**EXTRAIT À LIRE:**
────

Même si physiquement il n’y a rien à voir, Beauvue a des similitudes avec Drogba au niveau du parcours et de l’ascension assez tardive, mais qui semble irrésistible. Repositionné en attaque alors qu’il évoluait plutôt sur l’aile droite auparavant, le Guadeloupéen affiche des statistiques impressionnantes, avec 14 buts depuis le début de saison toutes compétitions confondues. Il s’entend bien avec le toujours utile Christophe Mandanne, qui n’est pas un spécialiste de la finition, mais qui parvient tout de même ces dernières semaines à s’exprimer dans ce registre, reléguant sur le banc la troisième recrue danoise, Ronnie Schwartz.
Verdict
Pas facile de dire laquelle des deux générations est la meilleure. Pour l’actuelle, c’est peut-être encore un peu tôt pour donner des conclusions définitives, et il faut bien se garder d’un excès d’optimisme : si elle est encore engagée sur quatre tableaux, elle peut tout aussi bien se retrouver avec un maintien seulement à aller chercher fin février… Reste qu’elle semble avancer avec des certitudes, des cadres solides et réguliers, des révélations et des solutions de rechange (d’autant plus avec l’arrivée récente de Yannis Salibur cet hiver). C’était déjà pareil sous l’ère Bertrand Marchand, avec Fabbri, Michel ou Carnot dans les rôles de certitudes façon Sorbon, Mathis ou Giresse (respectivement), et des révélations avec un Beauvue dans le rôle de Drogba.

────

**DONNÉES FOURNIES:**
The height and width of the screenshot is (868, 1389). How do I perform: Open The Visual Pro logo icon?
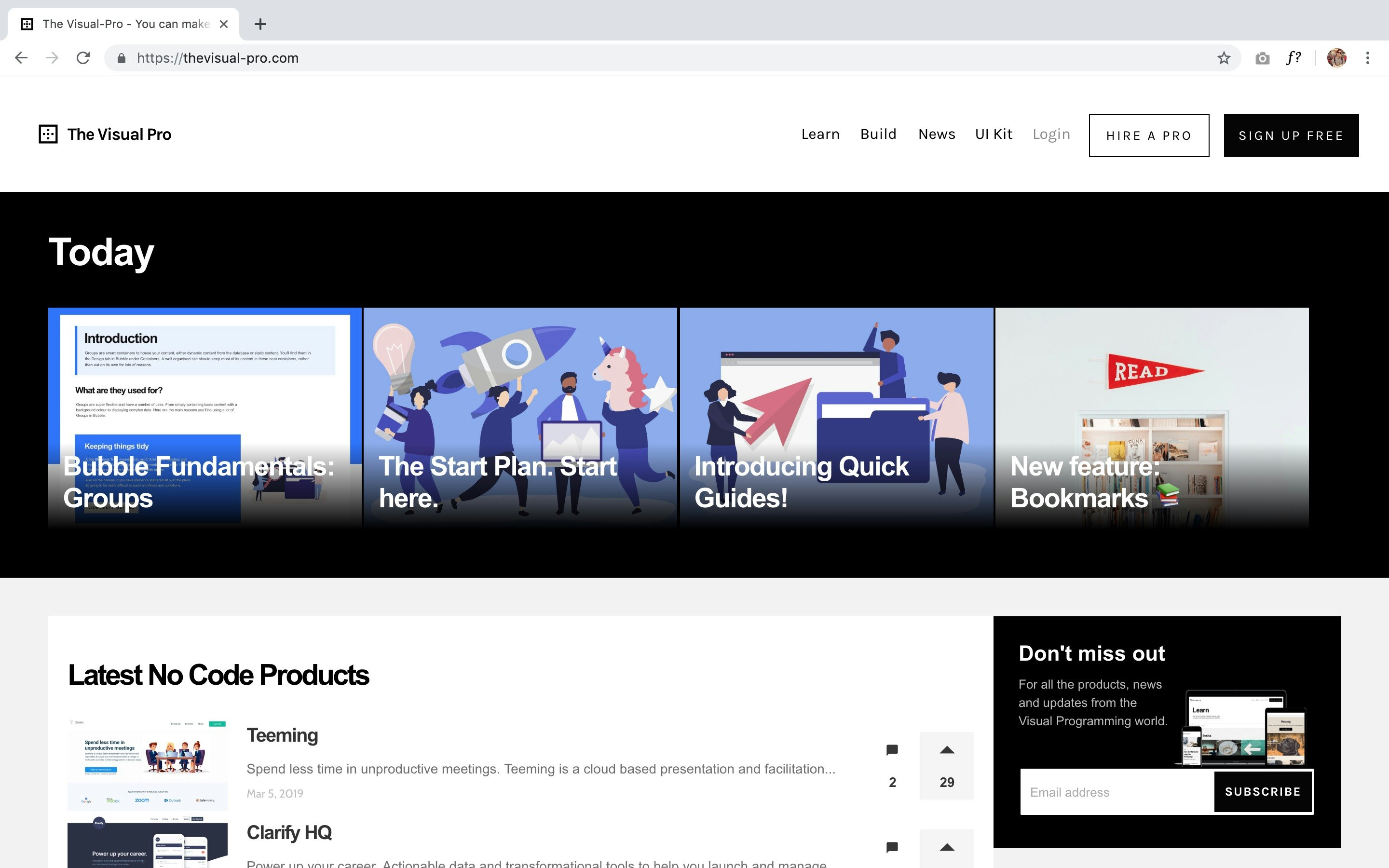[x=48, y=135]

────

**ACTIONS DEMANDÉES:**
**A.** Recopiez fidèlement le passage de l’extrait à lire qui commence par « Même si physiquement » et se poursuit jusqu’à « danoise, Ronnie Schwartz. ».
**B.** Pour chacune des affirmations suivantes, indiquez par oui ou par non si elle est conforme à l’extrait à lire, et citez mot pour mot les termes qui permettent de trancher.
(i) Beauvue évoluait auparavant plutôt sur l’aile droite.
(ii) Christophe Mandanne est présenté comme un spécialiste de la finition.
(iii) Yannis Salibur est arrivé l’été dernier.
**C.** D’après l’extrait à lire, combien de buts Beauvue a-t-il marqués depuis le début de saison ?

**RÉPONSES PAR TÂCHE:**
**A.**
Même si physiquement il n’y a rien à voir, Beauvue a des similitudes avec Drogba au niveau du parcours et de l’ascension assez tardive, mais qui semble irrésistible. Repositionné en attaque alors qu’il évoluait plutôt sur l’aile droite auparavant, le Guadeloupéen affiche des statistiques impressionnantes, avec 14 buts depuis le début de saison toutes compétitions confondues. Il s’entend bien avec le toujours utile Christophe Mandanne, qui n’est pas un spécialiste de la finition, mais qui parvient tout de même ces dernières semaines à s’exprimer dans ce registre, reléguant sur le banc la troisième recrue danoise, Ronnie Schwartz.

**B.**
(i) Oui : « alors qu’il évoluait plutôt sur l’aile droite auparavant ».
(ii) Non : « qui n’est pas un spécialiste de la finition ».
(iii) Non : « l’arrivée récente de Yannis Salibur cet hiver ».

**C.** Il a marqué 14 buts, toutes compétitions confondues.